Data for locating words and elements >>

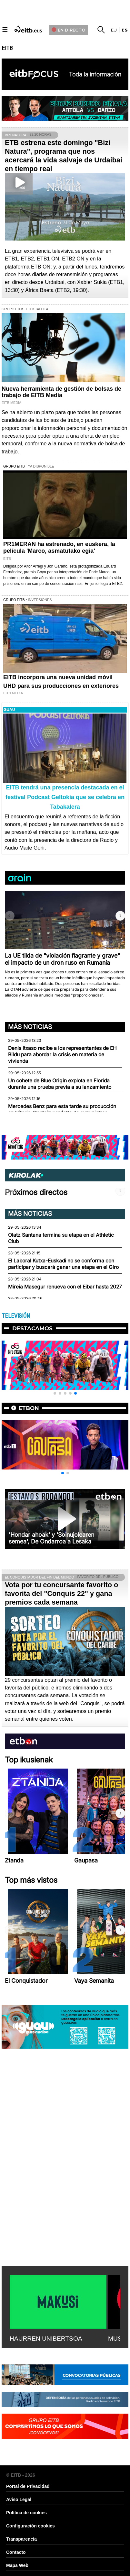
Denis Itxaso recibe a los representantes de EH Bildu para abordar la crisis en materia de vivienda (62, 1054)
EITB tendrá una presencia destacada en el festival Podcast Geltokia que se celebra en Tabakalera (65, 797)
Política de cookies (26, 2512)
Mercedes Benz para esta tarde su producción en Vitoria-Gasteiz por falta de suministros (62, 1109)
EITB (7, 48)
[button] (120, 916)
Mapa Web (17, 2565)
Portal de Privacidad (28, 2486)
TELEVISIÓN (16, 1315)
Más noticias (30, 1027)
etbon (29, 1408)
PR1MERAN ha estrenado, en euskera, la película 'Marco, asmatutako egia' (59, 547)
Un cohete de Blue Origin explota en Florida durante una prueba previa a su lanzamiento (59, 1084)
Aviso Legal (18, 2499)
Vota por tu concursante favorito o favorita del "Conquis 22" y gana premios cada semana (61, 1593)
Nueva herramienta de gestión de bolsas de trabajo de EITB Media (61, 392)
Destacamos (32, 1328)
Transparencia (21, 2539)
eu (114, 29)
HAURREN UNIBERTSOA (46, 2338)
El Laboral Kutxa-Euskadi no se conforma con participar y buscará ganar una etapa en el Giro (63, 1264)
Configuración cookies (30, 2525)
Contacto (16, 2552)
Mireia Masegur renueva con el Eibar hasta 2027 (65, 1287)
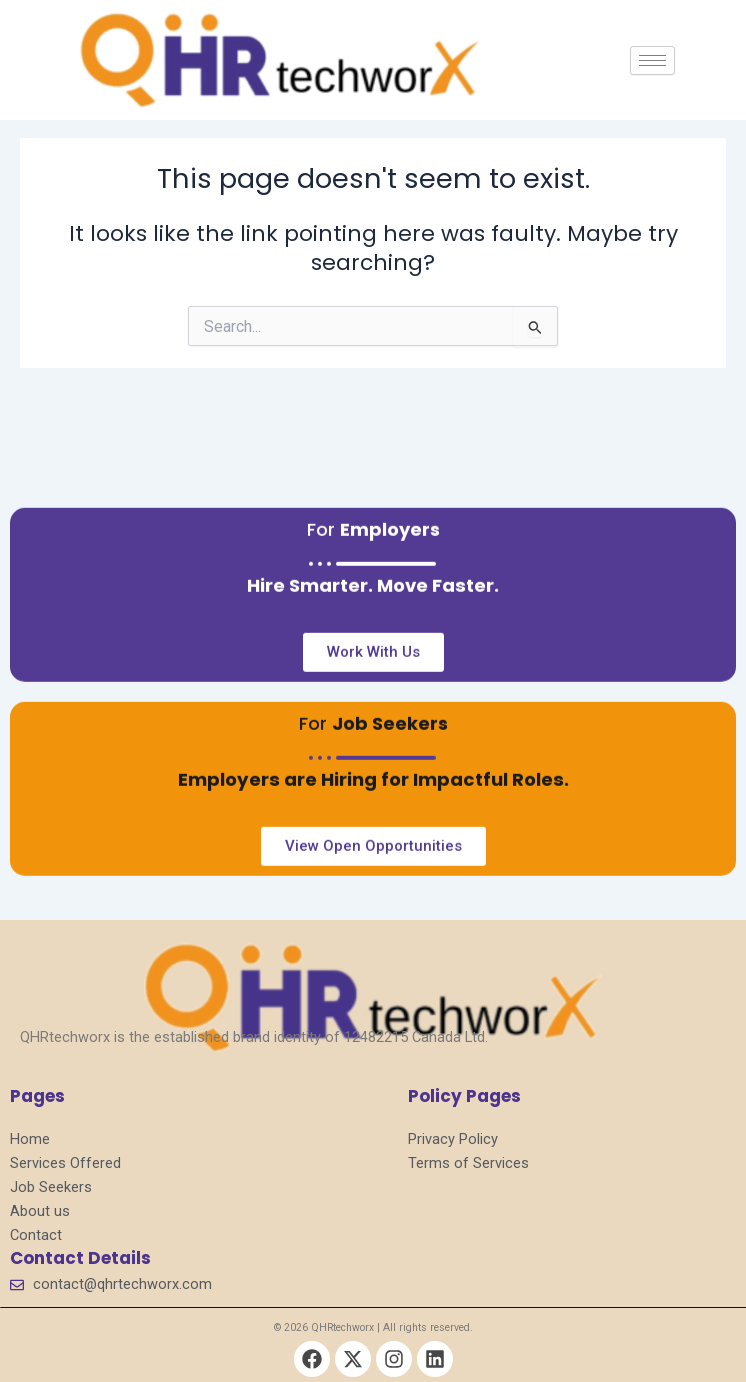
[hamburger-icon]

---

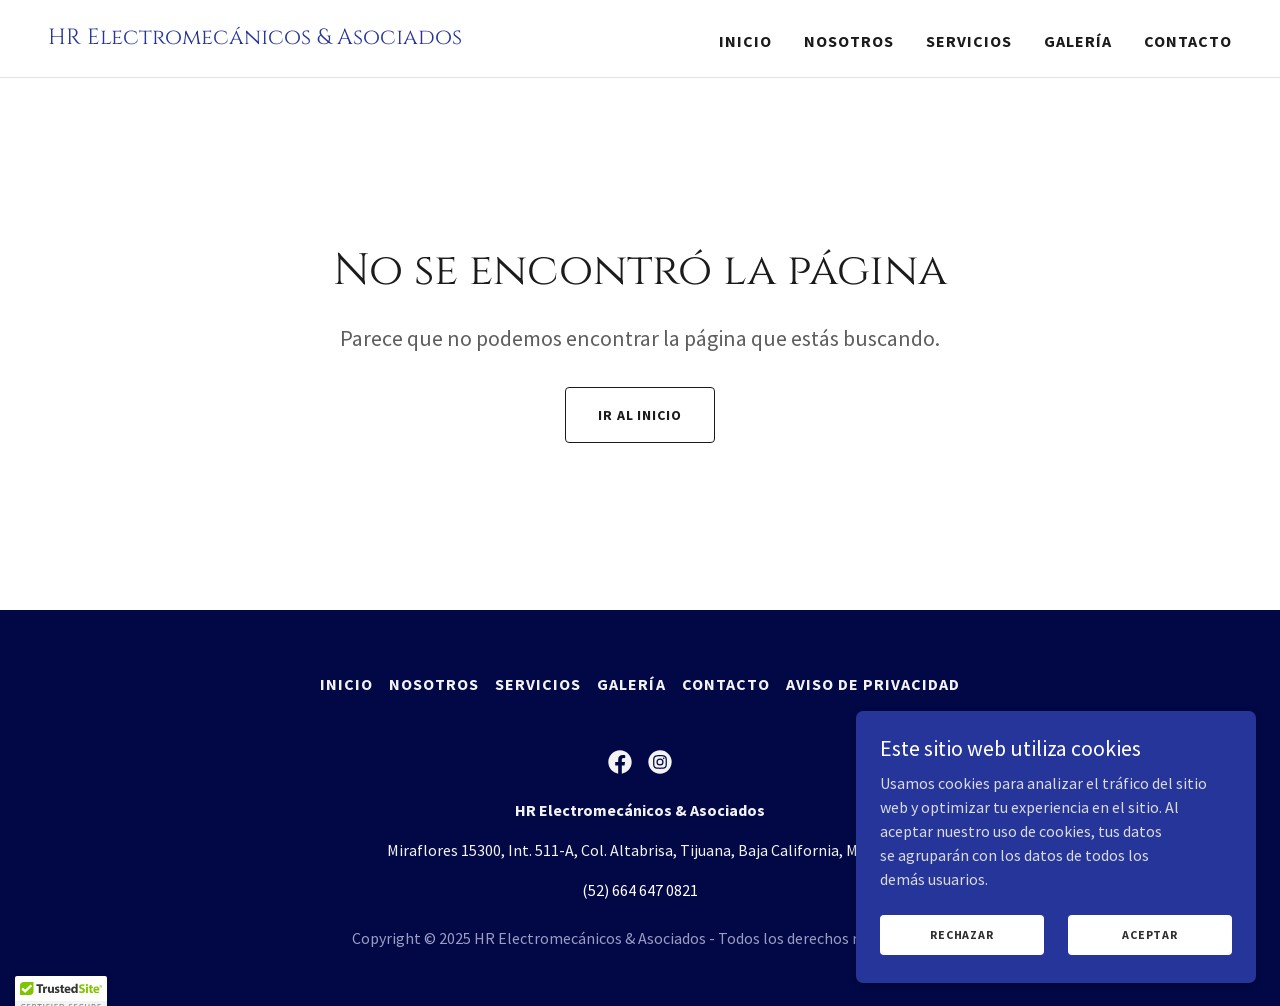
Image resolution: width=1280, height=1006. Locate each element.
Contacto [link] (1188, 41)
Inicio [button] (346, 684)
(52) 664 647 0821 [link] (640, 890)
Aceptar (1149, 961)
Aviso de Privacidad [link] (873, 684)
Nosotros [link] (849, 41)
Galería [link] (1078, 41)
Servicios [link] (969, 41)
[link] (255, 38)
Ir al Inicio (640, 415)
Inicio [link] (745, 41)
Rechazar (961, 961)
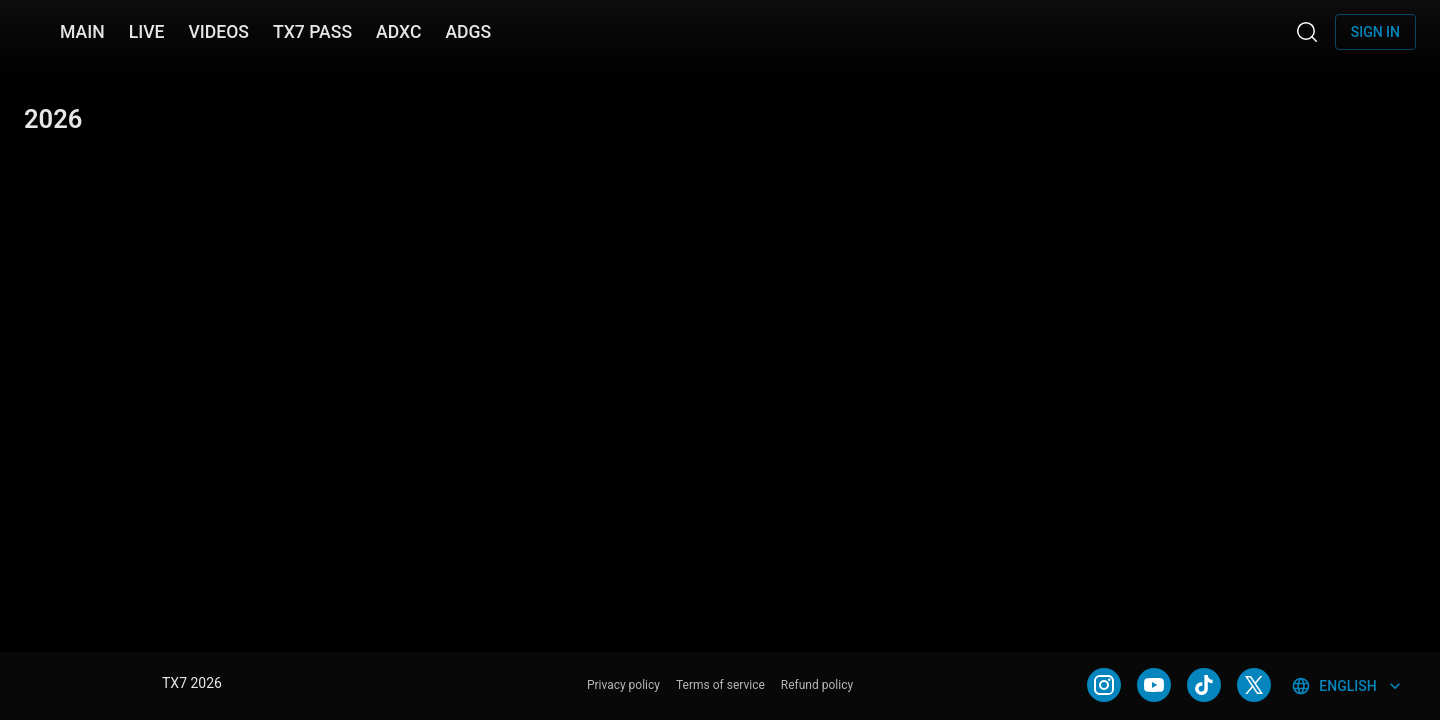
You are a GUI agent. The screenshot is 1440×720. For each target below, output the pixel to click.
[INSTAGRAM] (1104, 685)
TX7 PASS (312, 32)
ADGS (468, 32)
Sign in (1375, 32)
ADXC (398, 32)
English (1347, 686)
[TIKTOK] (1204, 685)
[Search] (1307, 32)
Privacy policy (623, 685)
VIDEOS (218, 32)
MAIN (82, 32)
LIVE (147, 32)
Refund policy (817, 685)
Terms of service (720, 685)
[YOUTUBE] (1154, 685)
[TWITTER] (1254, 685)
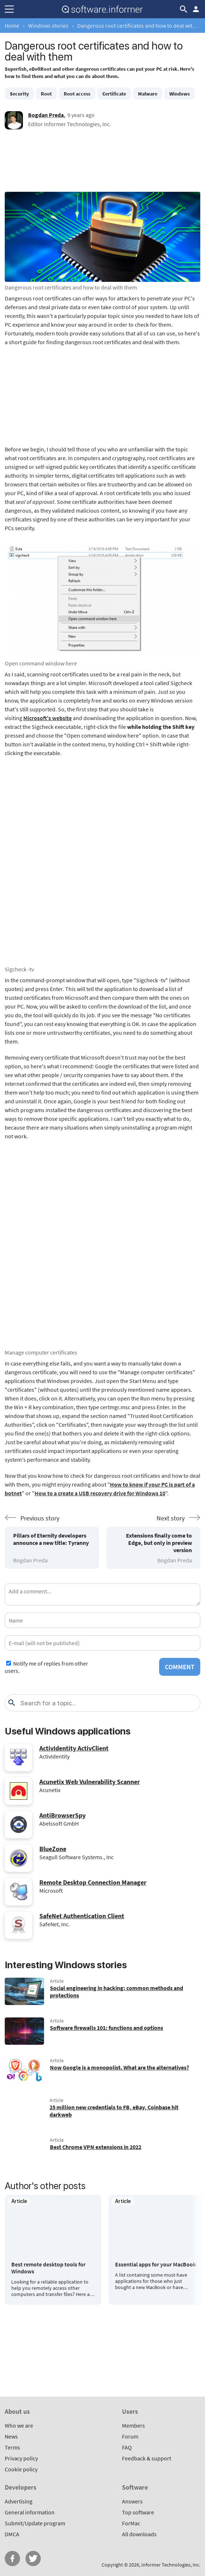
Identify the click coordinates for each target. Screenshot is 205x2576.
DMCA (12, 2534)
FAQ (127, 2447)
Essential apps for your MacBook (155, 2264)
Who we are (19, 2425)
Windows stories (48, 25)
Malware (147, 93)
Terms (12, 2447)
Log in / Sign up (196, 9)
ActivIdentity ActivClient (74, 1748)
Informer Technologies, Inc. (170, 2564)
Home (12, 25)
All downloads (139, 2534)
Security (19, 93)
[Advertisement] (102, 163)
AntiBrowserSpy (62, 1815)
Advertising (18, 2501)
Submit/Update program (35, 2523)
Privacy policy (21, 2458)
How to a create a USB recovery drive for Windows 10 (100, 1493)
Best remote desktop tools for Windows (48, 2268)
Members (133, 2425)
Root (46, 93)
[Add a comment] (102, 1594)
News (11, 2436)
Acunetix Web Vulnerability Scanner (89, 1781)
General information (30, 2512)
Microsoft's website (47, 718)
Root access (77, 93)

==

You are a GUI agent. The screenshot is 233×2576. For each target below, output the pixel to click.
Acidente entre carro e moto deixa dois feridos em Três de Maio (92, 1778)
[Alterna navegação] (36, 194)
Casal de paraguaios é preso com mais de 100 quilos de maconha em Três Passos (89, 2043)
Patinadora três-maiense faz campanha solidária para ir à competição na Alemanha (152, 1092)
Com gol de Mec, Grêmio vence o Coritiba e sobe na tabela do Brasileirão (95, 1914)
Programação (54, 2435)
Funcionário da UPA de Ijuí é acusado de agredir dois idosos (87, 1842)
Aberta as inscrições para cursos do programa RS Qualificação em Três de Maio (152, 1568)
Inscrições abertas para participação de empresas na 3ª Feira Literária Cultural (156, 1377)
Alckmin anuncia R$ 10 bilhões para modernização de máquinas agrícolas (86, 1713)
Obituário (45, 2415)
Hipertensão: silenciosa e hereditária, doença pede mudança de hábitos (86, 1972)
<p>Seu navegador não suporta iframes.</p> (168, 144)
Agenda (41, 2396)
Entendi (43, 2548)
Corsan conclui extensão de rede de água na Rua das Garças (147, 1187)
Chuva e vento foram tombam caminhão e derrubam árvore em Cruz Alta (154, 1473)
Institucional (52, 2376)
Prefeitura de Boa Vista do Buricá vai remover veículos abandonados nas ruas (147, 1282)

REQUIRED TASK >> Give the items from the line containing "Denis Itxaso recibe" through the line containing "Vota por tu", both included, as a JSON list of strings with one string per line and no blank lines.

SOLUTION >>
[
  "Denis Itxaso recibe a los representantes de EH Bildu para abordar la crisis en materia de vivienda (62, 1054)",
  "EITB tendrá una presencia destacada en el festival Podcast Geltokia que se celebra en Tabakalera (65, 797)",
  "Política de cookies (26, 2512)",
  "Mercedes Benz para esta tarde su producción en Vitoria-Gasteiz por falta de suministros (62, 1109)",
  "EITB (7, 48)",
  "[button] (120, 916)",
  "Mapa Web (17, 2565)",
  "Portal de Privacidad (28, 2486)",
  "TELEVISIÓN (16, 1315)",
  "Más noticias (30, 1027)",
  "etbon (29, 1408)",
  "PR1MERAN ha estrenado, en euskera, la película 'Marco, asmatutako egia' (59, 547)",
  "Un cohete de Blue Origin explota en Florida durante una prueba previa a su lanzamiento (59, 1084)",
  "Aviso Legal (18, 2499)",
  "Vota por tu concursante favorito o favorita del \"Conquis 22\" y gana premios cada semana (61, 1593)"
]